We challenge the extant literature that has proposed, but inconsistently documented, a positive effect of prior funding on subsequent crowdfunding contributions. We argue that such inconsistency is due to the lack of integration of insights from other social influence research, such as observational learning, threshold models, and bystander effects. This research has been limited when postulating that crowdfunding backers simply imitate others' actions in order to mitigate uncertainty producing a linear effect, yet such an effect depends on the intensity of others' actions and may be curvilinear. This research overlooks the fact that backers do not merely passively imitate others' behaviors, but incorporate quality signals sent by entrepreneurs to make such decisions. Thus, it is important to account for potential moderators that may influence the complex relationship between prior funding and subsequent contributions.
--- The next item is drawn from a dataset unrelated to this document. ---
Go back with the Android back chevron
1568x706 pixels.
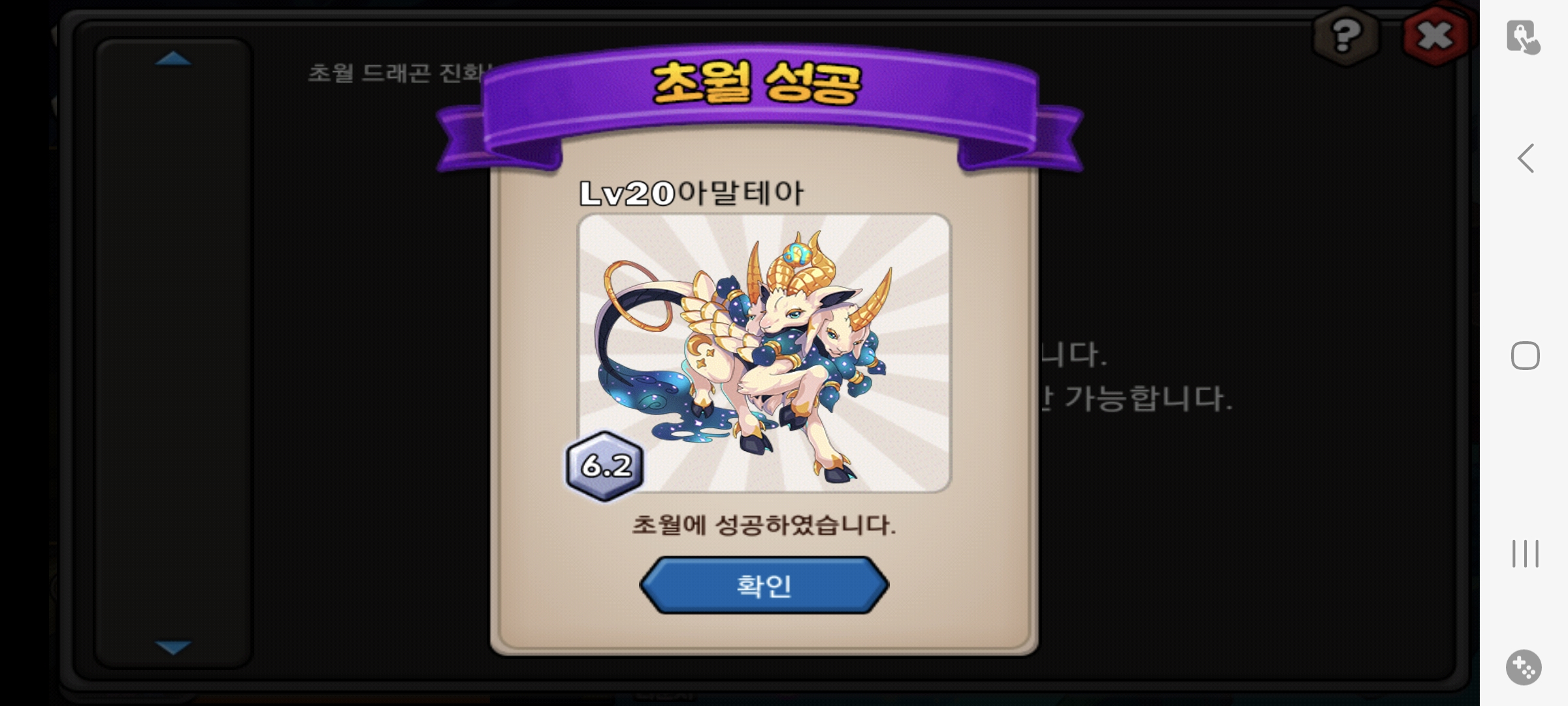coord(1526,158)
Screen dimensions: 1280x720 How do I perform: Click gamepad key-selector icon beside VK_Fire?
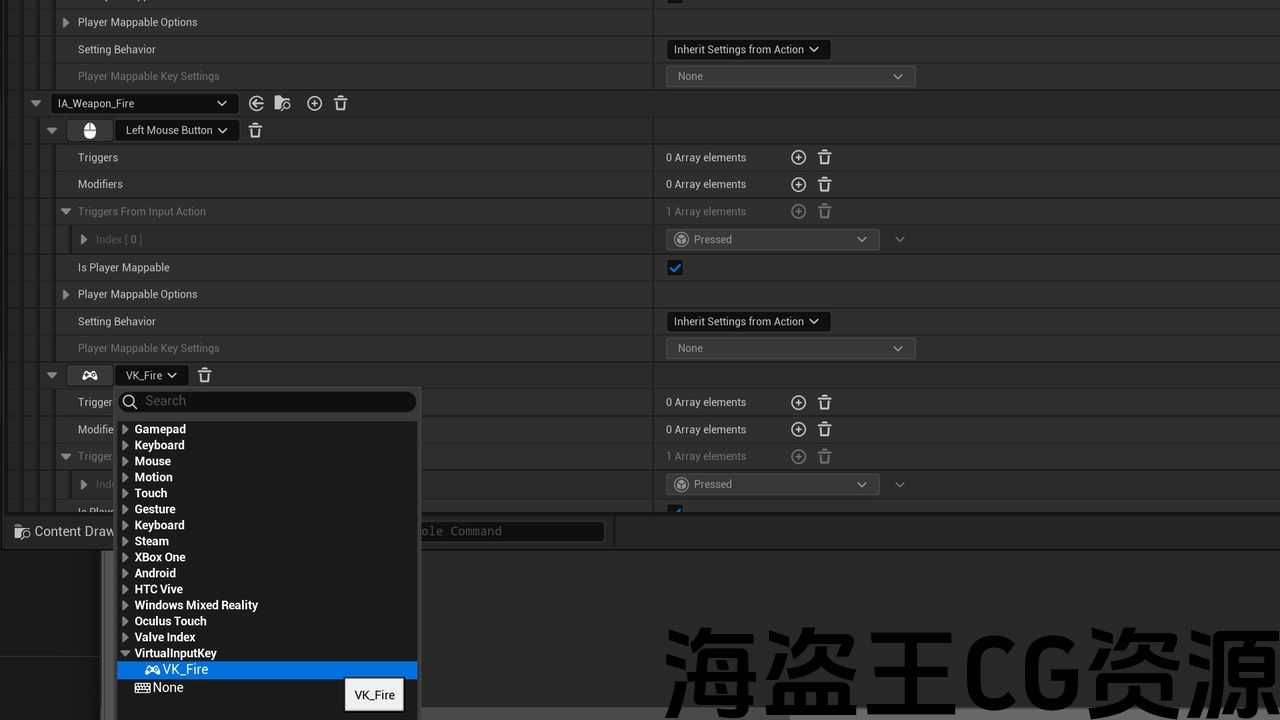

Based on observational learning research and related models, accrued prior funding may be perceived differently by potential backers: individuals may view accrued funding as a sign of a decreased funding need on the part of a campaign's creators, because others are already backing the campaign or, alternatively, they may see it as a cue of high product quality. These conflicting effects may lead to a U-shaped relationship between prior funding and subsequent contributions at a collective level. At low funding levels, prior funding may be negatively associated with subsequent contributions because such levels indicate there is already support, but that the campaign may not be of high quality. At medium levels, prior funding may have no effect on contributions, aside from halfhearted interest of other backers. At high levels, prior funding may be positively related to subsequent contributions as this sends a robust cue of project quality and convinces prospective donors to contribute. Further, we derive a U-shaped relationship which may be moderated by visual media-based quality signals and situational urgency.
To test these hypotheses, we conducted two studies. One was a field study of 333 Kickstarter projects, with 11,019 daily observations of crowdfunding activities from mid-February 2013 through mid-April 2013. We used the Kicktraq website to track Kickstarter projects and recruited 390 participants via Amazon Mechanical Turk (MTurk) to evaluate the video pitches on Kickstarter. Our results suggest a negative relationship between prior funding and subsequent contributions when funding amounts are small. This relationship becomes positive when prior funding amounts are large. Thus, we find a U-shaped relationship between prior funding and subsequent contributions, with an inflection point when prior funding amounts reach between 72% and 80% of the funding goal. This is strengthened in the presence of visual media-based quality signals, such as video quality, as well as the preparedness and passion of the entrepreneur. However, indicators of situational urgency may weaken this U-shaped relationship.
We followed up with a post hoc experiment to document the two mechanisms by which prior funding influence subsequent contributions. We found that increases in the prior funding amount increased perceived product quality but decreased perceived urgency. These perceptions were found to jointly influence participants' proposed pledged amounts, supporting an explanation of a complex relationship between prior funding and subsequent contributions.
This study is among the first to offer a more complete picture of the relationship between past actions and subsequent behavior under market and institutional constraints (i.e., when market actors observe the censored behaviors of other actors on crowdfunding platforms) and contributes to the literatures of observational learning, crowdfunding, and visual information.